◆ Record excerpts
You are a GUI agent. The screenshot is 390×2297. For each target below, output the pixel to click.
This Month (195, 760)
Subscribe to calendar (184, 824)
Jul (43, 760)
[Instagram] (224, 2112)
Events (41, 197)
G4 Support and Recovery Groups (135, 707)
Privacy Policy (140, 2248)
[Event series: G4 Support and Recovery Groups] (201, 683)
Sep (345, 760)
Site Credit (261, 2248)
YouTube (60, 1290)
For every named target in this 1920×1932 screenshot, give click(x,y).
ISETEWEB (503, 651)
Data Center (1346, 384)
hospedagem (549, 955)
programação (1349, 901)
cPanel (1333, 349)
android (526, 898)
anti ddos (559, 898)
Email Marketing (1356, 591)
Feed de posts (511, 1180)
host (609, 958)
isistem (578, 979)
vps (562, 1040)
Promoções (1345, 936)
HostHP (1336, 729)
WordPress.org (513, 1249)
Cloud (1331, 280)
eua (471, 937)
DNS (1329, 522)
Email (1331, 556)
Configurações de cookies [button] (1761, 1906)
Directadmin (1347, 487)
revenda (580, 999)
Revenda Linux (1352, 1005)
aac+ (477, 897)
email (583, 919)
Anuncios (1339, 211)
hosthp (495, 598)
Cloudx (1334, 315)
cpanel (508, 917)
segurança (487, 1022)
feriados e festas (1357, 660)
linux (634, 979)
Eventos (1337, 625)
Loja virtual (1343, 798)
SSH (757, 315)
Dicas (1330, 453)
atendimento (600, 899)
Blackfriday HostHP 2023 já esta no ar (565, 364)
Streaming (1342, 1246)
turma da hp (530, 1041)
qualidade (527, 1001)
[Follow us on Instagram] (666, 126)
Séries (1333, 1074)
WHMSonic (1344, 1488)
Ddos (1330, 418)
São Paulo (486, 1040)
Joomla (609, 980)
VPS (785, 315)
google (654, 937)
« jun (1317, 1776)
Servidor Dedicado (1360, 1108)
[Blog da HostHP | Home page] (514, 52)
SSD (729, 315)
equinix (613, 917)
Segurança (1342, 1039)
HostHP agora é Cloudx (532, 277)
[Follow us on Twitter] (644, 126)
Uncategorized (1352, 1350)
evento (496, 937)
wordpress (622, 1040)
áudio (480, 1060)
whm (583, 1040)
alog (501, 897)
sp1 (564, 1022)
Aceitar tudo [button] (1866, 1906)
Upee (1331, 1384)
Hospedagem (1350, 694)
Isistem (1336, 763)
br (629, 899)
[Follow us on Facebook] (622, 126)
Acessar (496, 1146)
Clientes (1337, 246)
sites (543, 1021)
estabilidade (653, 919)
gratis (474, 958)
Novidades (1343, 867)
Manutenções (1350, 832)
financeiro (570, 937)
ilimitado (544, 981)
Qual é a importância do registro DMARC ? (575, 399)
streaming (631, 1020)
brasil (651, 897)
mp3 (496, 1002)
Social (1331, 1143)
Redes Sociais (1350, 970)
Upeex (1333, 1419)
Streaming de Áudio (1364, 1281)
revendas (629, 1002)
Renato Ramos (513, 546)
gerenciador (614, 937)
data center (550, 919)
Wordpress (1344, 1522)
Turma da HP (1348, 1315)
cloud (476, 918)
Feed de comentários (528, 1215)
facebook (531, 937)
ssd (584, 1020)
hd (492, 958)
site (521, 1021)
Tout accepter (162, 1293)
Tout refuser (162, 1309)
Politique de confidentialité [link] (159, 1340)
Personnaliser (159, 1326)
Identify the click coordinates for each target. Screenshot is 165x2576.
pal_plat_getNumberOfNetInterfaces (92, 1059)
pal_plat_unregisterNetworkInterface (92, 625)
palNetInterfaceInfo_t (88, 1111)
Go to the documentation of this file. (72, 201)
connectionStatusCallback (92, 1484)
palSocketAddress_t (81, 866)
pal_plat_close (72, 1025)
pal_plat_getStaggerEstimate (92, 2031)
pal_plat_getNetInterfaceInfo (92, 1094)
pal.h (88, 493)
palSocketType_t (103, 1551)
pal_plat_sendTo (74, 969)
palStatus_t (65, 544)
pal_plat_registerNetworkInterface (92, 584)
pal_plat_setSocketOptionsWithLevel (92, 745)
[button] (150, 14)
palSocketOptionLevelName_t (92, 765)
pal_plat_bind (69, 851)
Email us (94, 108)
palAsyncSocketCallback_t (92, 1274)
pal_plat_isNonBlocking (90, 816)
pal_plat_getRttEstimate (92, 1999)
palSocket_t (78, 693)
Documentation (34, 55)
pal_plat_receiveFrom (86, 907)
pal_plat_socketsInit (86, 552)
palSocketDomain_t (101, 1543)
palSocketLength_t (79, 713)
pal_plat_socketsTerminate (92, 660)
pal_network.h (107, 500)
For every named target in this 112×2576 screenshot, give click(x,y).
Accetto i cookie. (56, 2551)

◆ Your task
Each record, exactly as written, is to be printed again.

◆ Result
You are a GUI agent. The screenshot is 390×2297. For each target below, output the pixel to click.
This Month (195, 760)
Subscribe to calendar (184, 824)
Jul (43, 760)
[Instagram] (224, 2112)
Events (41, 197)
G4 Support and Recovery Groups (135, 707)
Privacy Policy (140, 2248)
[Event series: G4 Support and Recovery Groups] (201, 683)
Sep (345, 760)
Site Credit (261, 2248)
YouTube (60, 1290)
For every named target in this 1920×1932 screenshot, give click(x,y).
ISETEWEB (503, 651)
Data Center (1346, 384)
hospedagem (549, 955)
programação (1349, 901)
cPanel (1333, 349)
android (526, 898)
anti ddos (559, 898)
Email Marketing (1356, 591)
Feed de posts (511, 1180)
host (609, 958)
isistem (578, 979)
vps (562, 1040)
Promoções (1345, 936)
HostHP (1336, 729)
WordPress.org (513, 1249)
Cloud (1331, 280)
eua (471, 937)
DNS (1329, 522)
Email (1331, 556)
Configurações de cookies [button] (1761, 1906)
Directadmin (1347, 487)
revenda (580, 999)
Revenda Linux (1352, 1005)
aac+ (477, 897)
email (583, 919)
Anuncios (1339, 211)
hosthp (495, 598)
Cloudx (1334, 315)
cpanel (508, 917)
segurança (487, 1022)
feriados e festas (1357, 660)
linux (634, 979)
Eventos (1337, 625)
Loja virtual (1343, 798)
SSH (757, 315)
Dicas (1330, 453)
atendimento (600, 899)
Blackfriday HostHP 2023 já esta no ar (565, 364)
Streaming (1342, 1246)
turma da hp (530, 1041)
qualidade (527, 1001)
[Follow us on Instagram] (666, 126)
Séries (1333, 1074)
WHMSonic (1344, 1488)
Ddos (1330, 418)
São Paulo (486, 1040)
Joomla (609, 980)
VPS (785, 315)
google (654, 937)
« jun (1317, 1776)
Servidor Dedicado (1360, 1108)
[Blog da HostHP | Home page] (514, 52)
SSD (729, 315)
equinix (613, 917)
Segurança (1342, 1039)
HostHP agora é Cloudx (532, 277)
[Follow us on Twitter] (644, 126)
Uncategorized (1352, 1350)
evento (496, 937)
wordpress (622, 1040)
áudio (480, 1060)
whm (583, 1040)
alog (501, 897)
sp1 (564, 1022)
Aceitar tudo [button] (1866, 1906)
Upee (1331, 1384)
Hospedagem (1350, 694)
Isistem (1336, 763)
br (629, 899)
[Follow us on Facebook] (622, 126)
Acessar (496, 1146)
Clientes (1337, 246)
sites (543, 1021)
estabilidade (653, 919)
gratis (474, 958)
Novidades (1343, 867)
Manutenções (1350, 832)
financeiro (570, 937)
ilimitado (544, 981)
Qual é a importância do registro DMARC ? (575, 399)
streaming (631, 1020)
brasil (651, 897)
mp3 (496, 1002)
Social (1331, 1143)
Redes Sociais (1350, 970)
Upeex (1333, 1419)
Streaming de Áudio (1364, 1281)
revendas (629, 1002)
Renato Ramos (513, 546)
gerenciador (614, 937)
data center (550, 919)
Wordpress (1344, 1522)
Turma da HP (1348, 1315)
cloud (476, 918)
Feed de comentários (528, 1215)
facebook (531, 937)
ssd (584, 1020)
hd (492, 958)
site (521, 1021)
Tout accepter (162, 1293)
Tout refuser (162, 1309)
Politique de confidentialité [link] (159, 1340)
Personnaliser (159, 1326)
Identify the click coordinates for each target. Screenshot is 165x2576.
pal_plat_getNumberOfNetInterfaces (92, 1059)
pal_plat_unregisterNetworkInterface (92, 625)
palNetInterfaceInfo_t (88, 1111)
Go to the documentation of this file. (72, 201)
connectionStatusCallback (92, 1484)
palSocketAddress_t (81, 866)
pal_plat_close (72, 1025)
pal_plat_getStaggerEstimate (92, 2031)
pal_plat_getNetInterfaceInfo (92, 1094)
pal.h (88, 493)
palSocketType_t (103, 1551)
pal_plat_sendTo (74, 969)
palStatus_t (65, 544)
pal_plat_registerNetworkInterface (92, 584)
pal_plat_setSocketOptionsWithLevel (92, 745)
[button] (150, 14)
palSocketOptionLevelName_t (92, 765)
pal_plat_bind (69, 851)
Email us (94, 108)
palAsyncSocketCallback_t (92, 1274)
pal_plat_isNonBlocking (90, 816)
pal_plat_getRttEstimate (92, 1999)
palSocket_t (78, 693)
Documentation (34, 55)
pal_plat_receiveFrom (86, 907)
pal_plat_socketsInit (86, 552)
palSocketDomain_t (101, 1543)
palSocketLength_t (79, 713)
pal_plat_socketsTerminate (92, 660)
pal_network.h (107, 500)
For every named target in this 112×2576 screenshot, give click(x,y).
Accetto i cookie. (56, 2551)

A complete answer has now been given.